:: EXERCISE INPUTS ::
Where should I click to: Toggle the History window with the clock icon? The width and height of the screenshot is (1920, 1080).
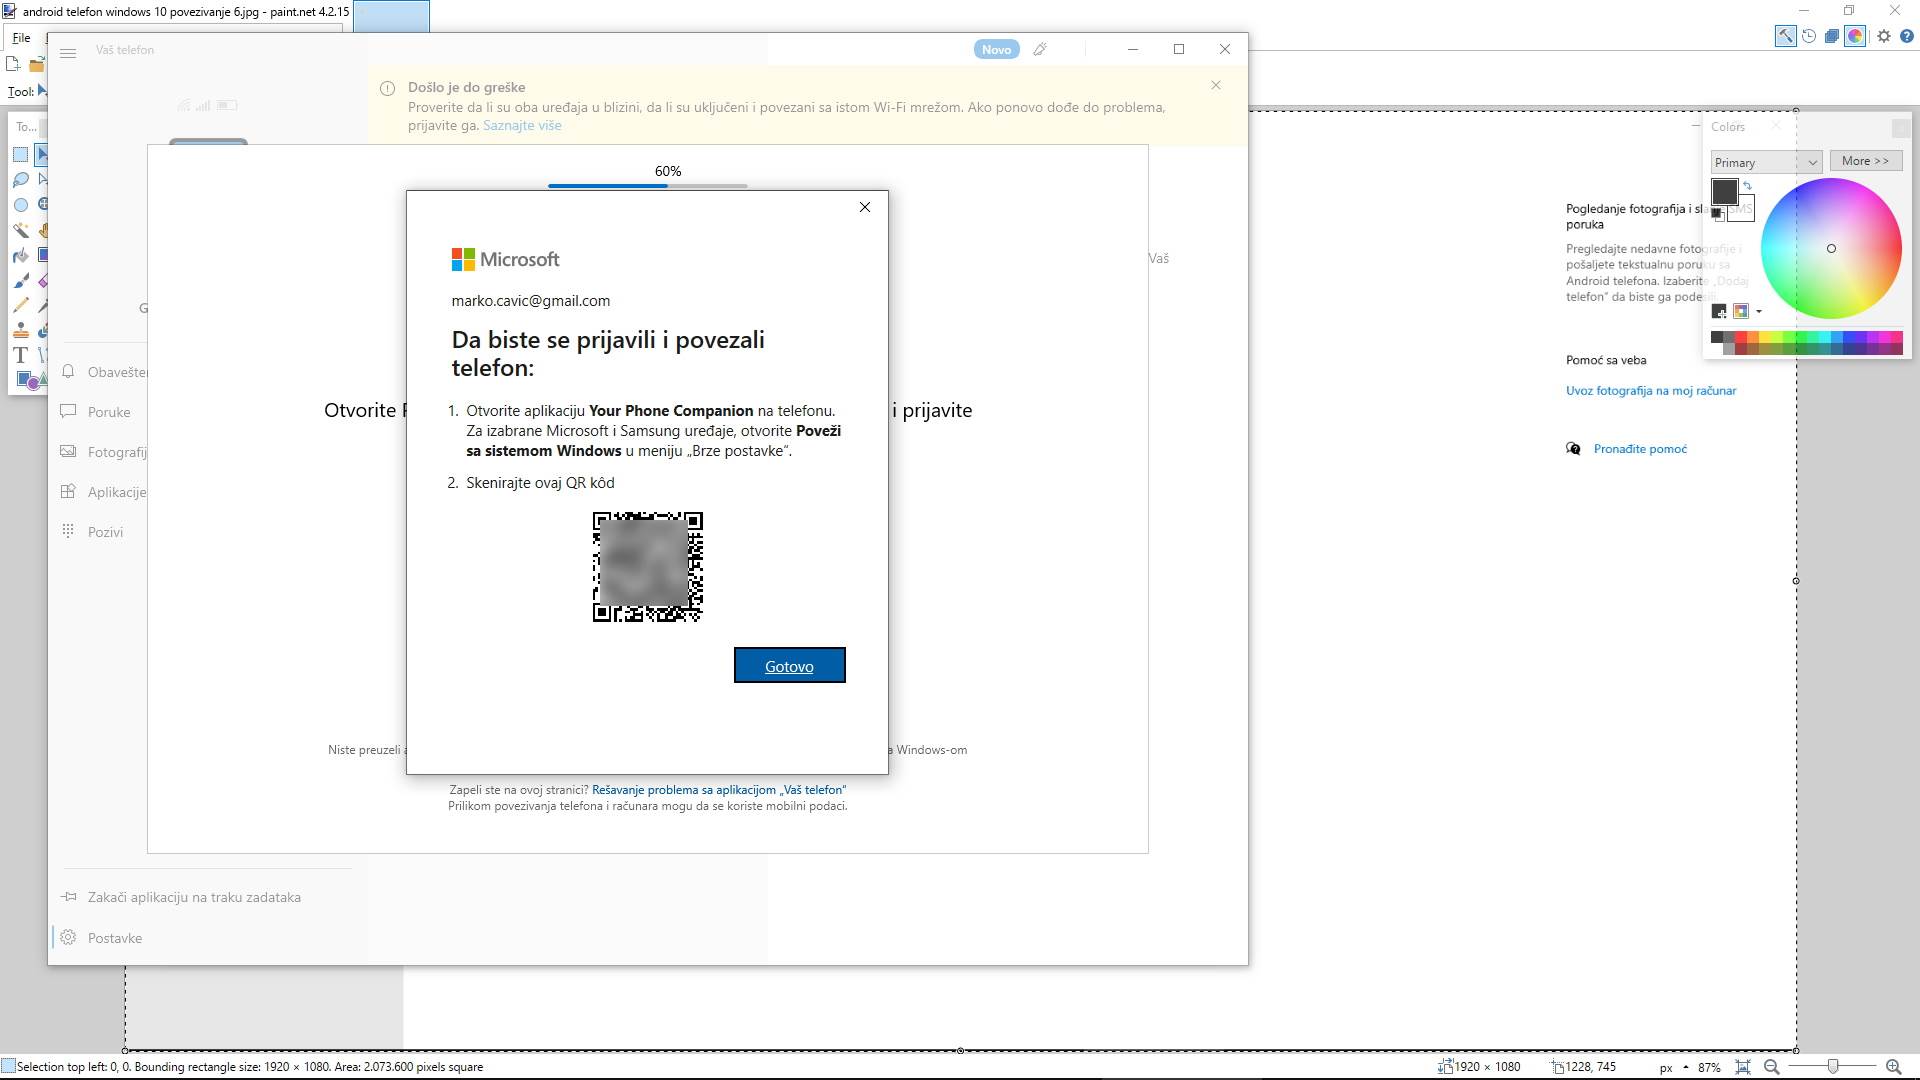point(1809,36)
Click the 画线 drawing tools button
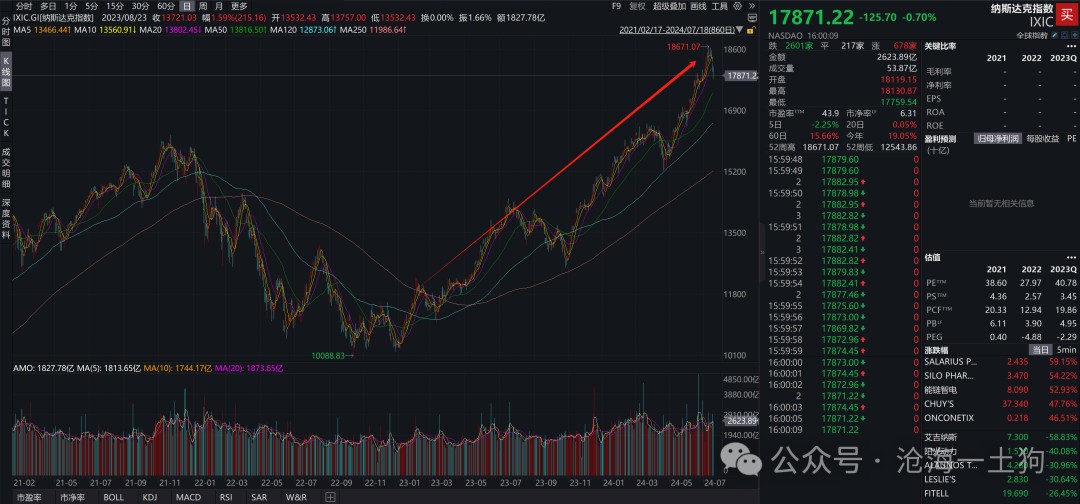 [x=698, y=6]
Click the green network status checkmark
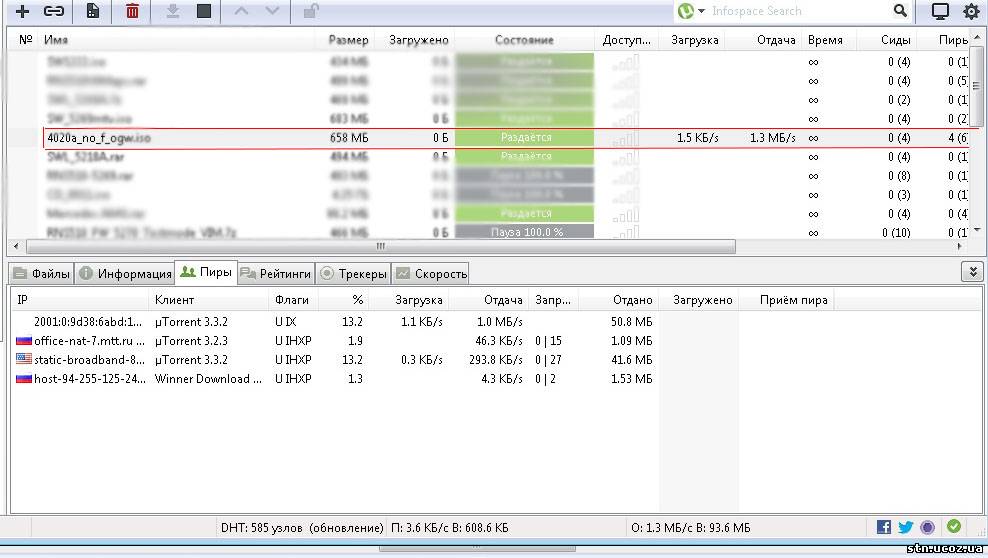This screenshot has width=988, height=558. (x=954, y=527)
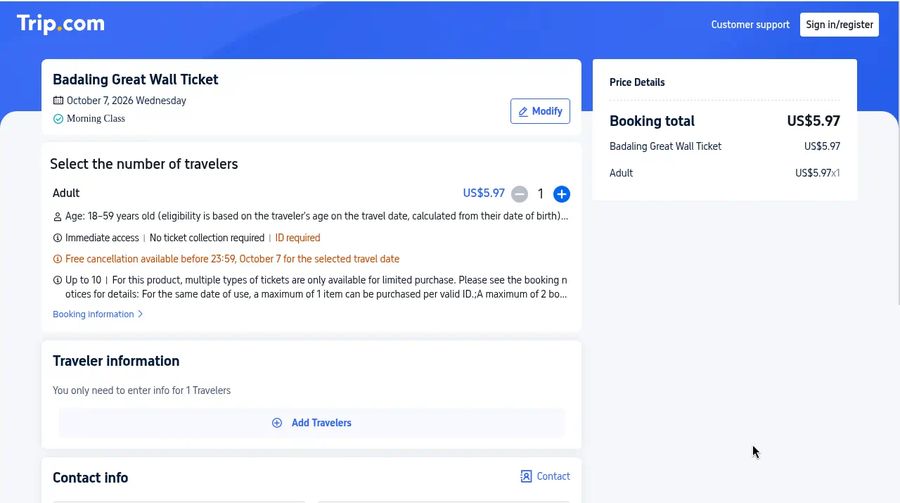The height and width of the screenshot is (503, 900).
Task: Click the calendar icon beside October 7 date
Action: point(58,100)
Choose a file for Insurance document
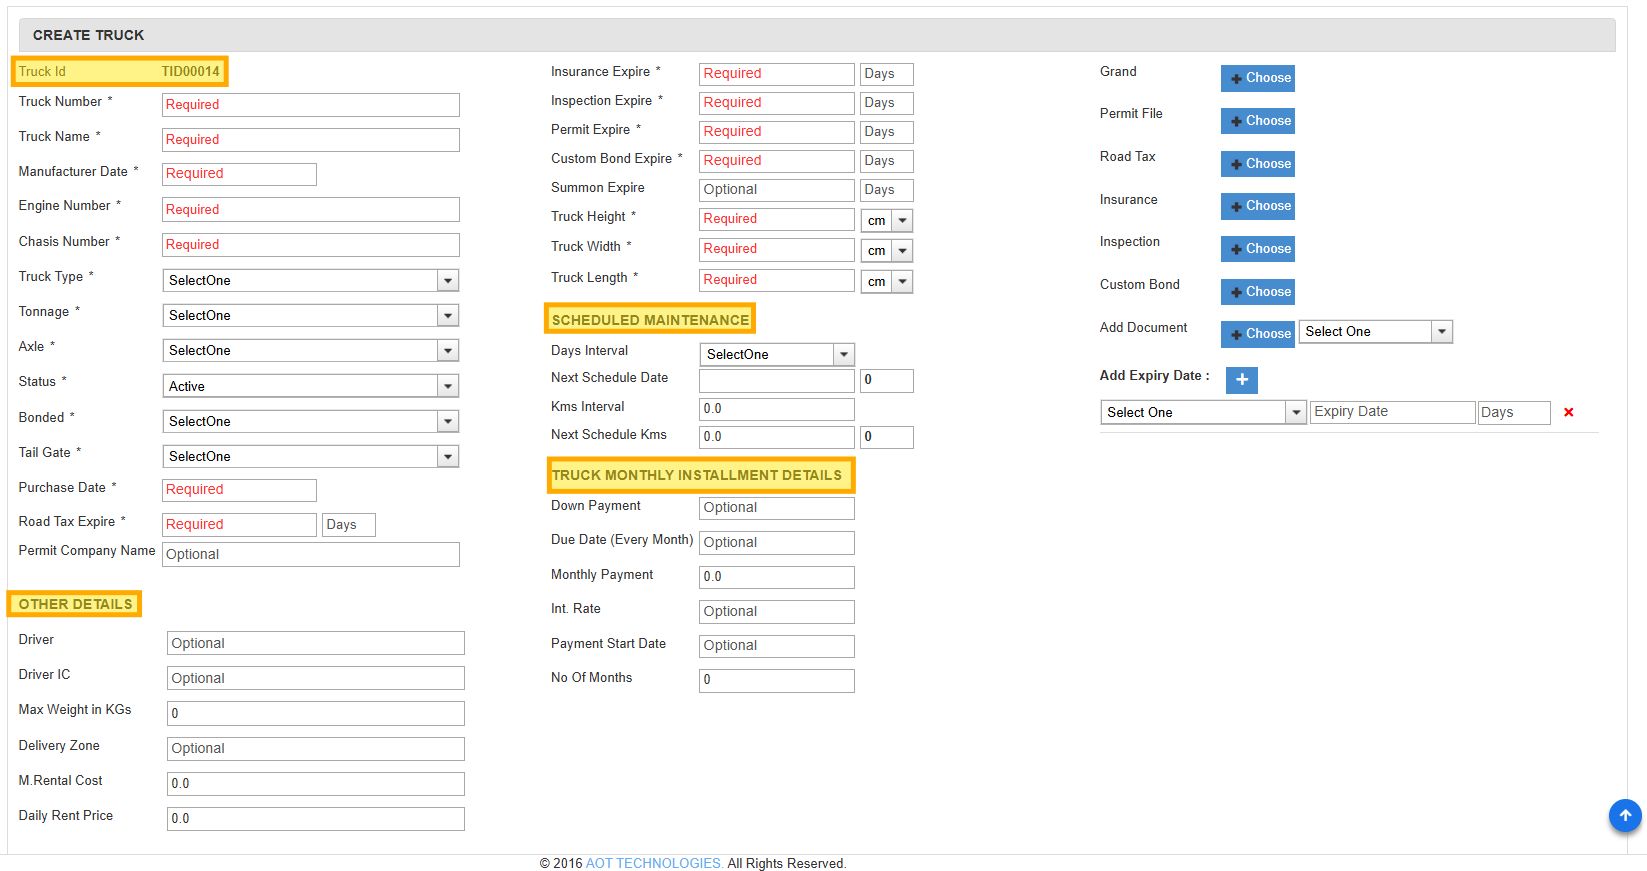 point(1258,206)
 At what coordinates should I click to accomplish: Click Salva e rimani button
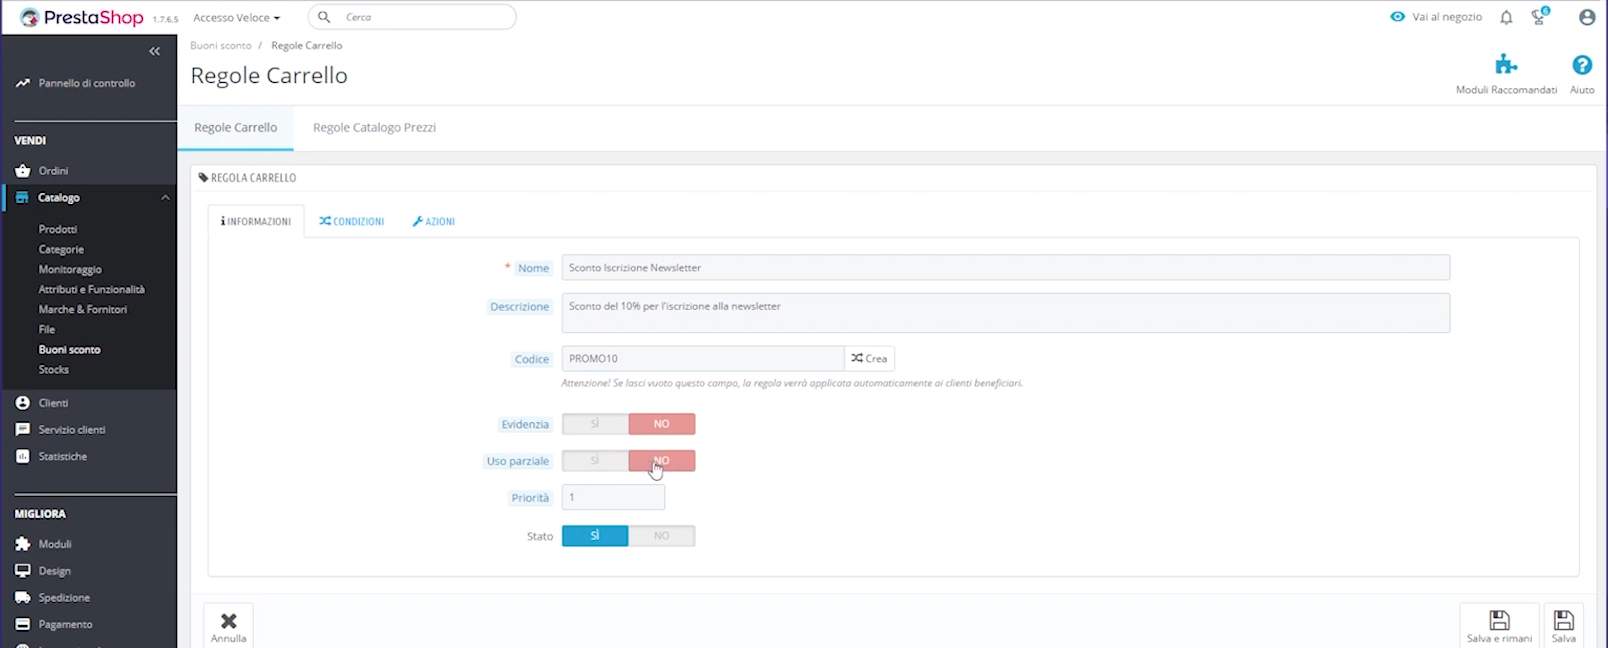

:: PROBLEM ::
Lay out every line of the records above as a numbered list, skipping blank lines and leaving the pictures out.

:: TASK OUTPUT ::
1. Where should I click to: Toggle the History window with the clock icon? The width and height of the screenshot is (1920, 1080).
2. point(1809,36)
3. Click the 画线 drawing tools button
4.  [x=698, y=6]
5. Click the green network status checkmark
6. This screenshot has width=988, height=558. (x=954, y=527)
7. The height and width of the screenshot is (503, 900).
8. Task: Click the calendar icon beside October 7 date
9. Action: point(58,100)
10. Choose a file for Insurance document
11.  point(1258,206)
12.  At what coordinates should I click to accomplish: Click Salva e rimani button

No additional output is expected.